In den kommenden Tagen sollen nun weitere Details und Beispiele zu prominenten Steuersündern veröffentlicht werden.
http://www.flickr.com/photos/archer10/
Was machen eigentlich unsere Steuerfahnder?
Was an dieser Affäre natürlich nun zu recht sauer aufstößt, ist die fehlende Verhältnismäßigkeit. Jeder, der etwa aus der Schweiz einen PKW importiert und über die Grenze fährt, kann sich von der Gründlichkeit der Steuerbehörden überzeugen, ja nicht um die NOVA (Normverbrauchsabgabe) umzufallen. Jeder Arbeitnehmer muss pünktlich Lohn- und Einkommenssteuer abführen. Bei den reichsten 130 000 Personen und Konzernen scheinen aber eben etwas andere Spielregeln zu gelten, wie das durch den Offshore-Leaks-Datensatz bestätigt wird.
Gang und Gäbe
Und zwar durchaus nicht als "seltene Ausnahme". Und wie immer, wenn es um viel Geld geht, ist die Grenze zwischen legal und illegal dabei durchaus fließend. Ob es nun um komplizierte Verflechtungen von Briefkastenfirmen in Steueroasen, um das künstliche "Verkleinern" des Gewinns und damit der Steuern oder einfach nur um die Ersparnis der Kapitalertragssteuer geht: für jene, die entsprechende Zugänge zu dieser Spielart der Steuerkreativität haben, scheint der Spielraum schier endlos.
- Der Spiegel über Offshore Leaks
Geschäftsmodell ohne Ablauf
Immerhin ist das Anbieten von Steuervorteilen ja auch durchaus ein Geschäftsmodell – wie wir ja auch erst in Zypern wieder gesehen haben. Und nicht von ungefähr halten sich auch die großen Volkswirtschaften der Welt ihre Steueroasen – die USA etwa im Bundesstaat Delaware, Großbritannien gleich auf mehreren Inseln.

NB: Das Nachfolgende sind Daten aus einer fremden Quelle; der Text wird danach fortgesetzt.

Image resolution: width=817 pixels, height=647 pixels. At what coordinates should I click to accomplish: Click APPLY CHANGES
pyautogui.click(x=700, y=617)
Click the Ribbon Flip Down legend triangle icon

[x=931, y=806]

Dass es allerdings mit genügend politischem Willen möglich wäre, hier Lücken zu schließen, Steuern zu harmonisieren und damit für mehr Steuergerechtigkeit zu sorgen, haben ebenfalls die USA bewiesen. Und zwar, als sie einst die Herausgabe von Daten über US-Bürger von der Schweizer UBS forderten – und die Schweizer nach genügend Druck dann ihr scheinbar unknackbares Bankengeheimnis kurz lockerten. Bei Konzernen darf man sich eine dermaßen rigide Vorgangsweise aber auch nicht von den USA erwarten, Großkonzerne wie Apple oder Google sind ja ebenfalls von derartigen "Steuerkonstruktionen" abhängig.
Wer steckt wo mit drinnen?
Worauf man nun also ganz genau schauen muss, ist der politische Wille, hier Abhilfe zu schaffen. Gelingt dies nicht, dann erhärtet sich wohl der Verdacht auf eine gewisse Mitverwicklung politischer Entscheidungsträger.
Schon jetzt sprechen die beteiligten Aufdecker-Journalisten davon, dass auf der Liste der betroffenen Personen neben Waffenschiebern, Warlords und russischen Oligarchen auch der eine oder andere Politiker, auch etwa aus Griechenland, steht.
Ach ja, das griechische Haushaltsdrama könnte ohne diese Steuerverluste, die eben rund 100 Personen aus Griechenland durch offshore-Steuerflucht verursacht haben, vermutlich auch etwas leichter bewältigt werden.
Die Sache mit den Inseln und den Steuern bleibt jedenfalls spannend, auch wenn zwar kein österreichisches Medium dabei ist, dafür aber zahlreiche Österreicher auf der geheimen Liste stehen.